Highway systems have three major components: the road, traffic control, and users with or without a vehicle (Figure 3-1). For the highway system to operate efficiently and safely, each of these components must work together as a combined unit. This task is not easy, largely because of the wide range of roadway environments, vehicles, and users. Highway systems are composed of local roads, collectors, arterials, and freeways—each having specific design features suitable for their environment. Vehicles using the roads vary widely with respect to weight, size, and performance. Vehicles using the roads may be small, light-weight vehicles with limited power; moderate-size and -powered vehicles; or large, heavy trucks with the horsepower to operate at high speeds. Also, the population of road users includes car and truck operators, pedestrians, motorcycle operators, and bicycle riders. All of these users operate, sometimes, with some degree of physiological disability.
The major components of a highway system include road, user-truck, traffic control, user-pedestrian, and user-car.

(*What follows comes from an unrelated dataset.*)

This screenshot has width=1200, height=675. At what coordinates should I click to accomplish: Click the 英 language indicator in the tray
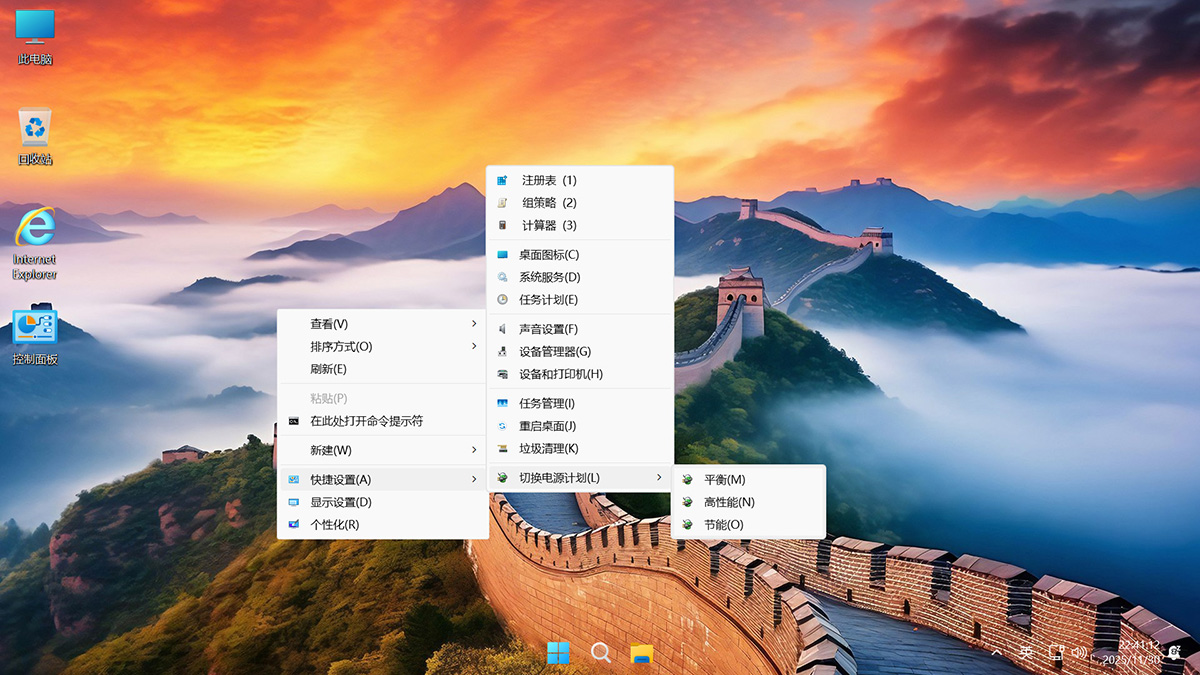[x=1027, y=653]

If the goal is to provide highway travel for road users that is both safe and operationally efficient, the needs and constraints of highway design, traffic control, and users must be successfully integrated. Together, they must perform as one—not a group of three. Highway designers must know the impact of their design decisions and how they will affect the control needs of traffic engineers as well as the resulting impact they will have on users in performing efficiently and safely. When designs provide information that is confusing or create unintended outcomes, the traffic engineer may not be able to fully change road user decision making without significant redesign of the road. Safer roads are those that are self-explaining (or self-enforcing), where users know how to behave solely because of the design and control of the road (Theeuwes and Godthelp, 1992).
Failures in how users interact with the roadways in the United States can be measured by the more than 42,000 fatalities, 2.4 million injuries, more than 6 million police-reported crashes, and many more unreported crashes that occurred in 2021 (National Center for Statistics and Analysis, 2023c). System failures can be attributed to errors by drivers, design, traffic control, and combinations of these factors (Hauer, 1999).
Design and operation solutions must be jointly developed by highway designers and traffic engineers, with both totally aware and cognizant of the needs and limitations of all road users. In effect, they must incorporate into their joint solutions human factors principles that are in keeping with the needs of all users.
The following examples illustrate typical design and operational problems where consideration of good human factors principles is appropriate.
The original intersection and the recommended perpendicular approach are shown.
The sides of the road are clearly visible during the day. At night, only the headlight’s glare is visible in the same place.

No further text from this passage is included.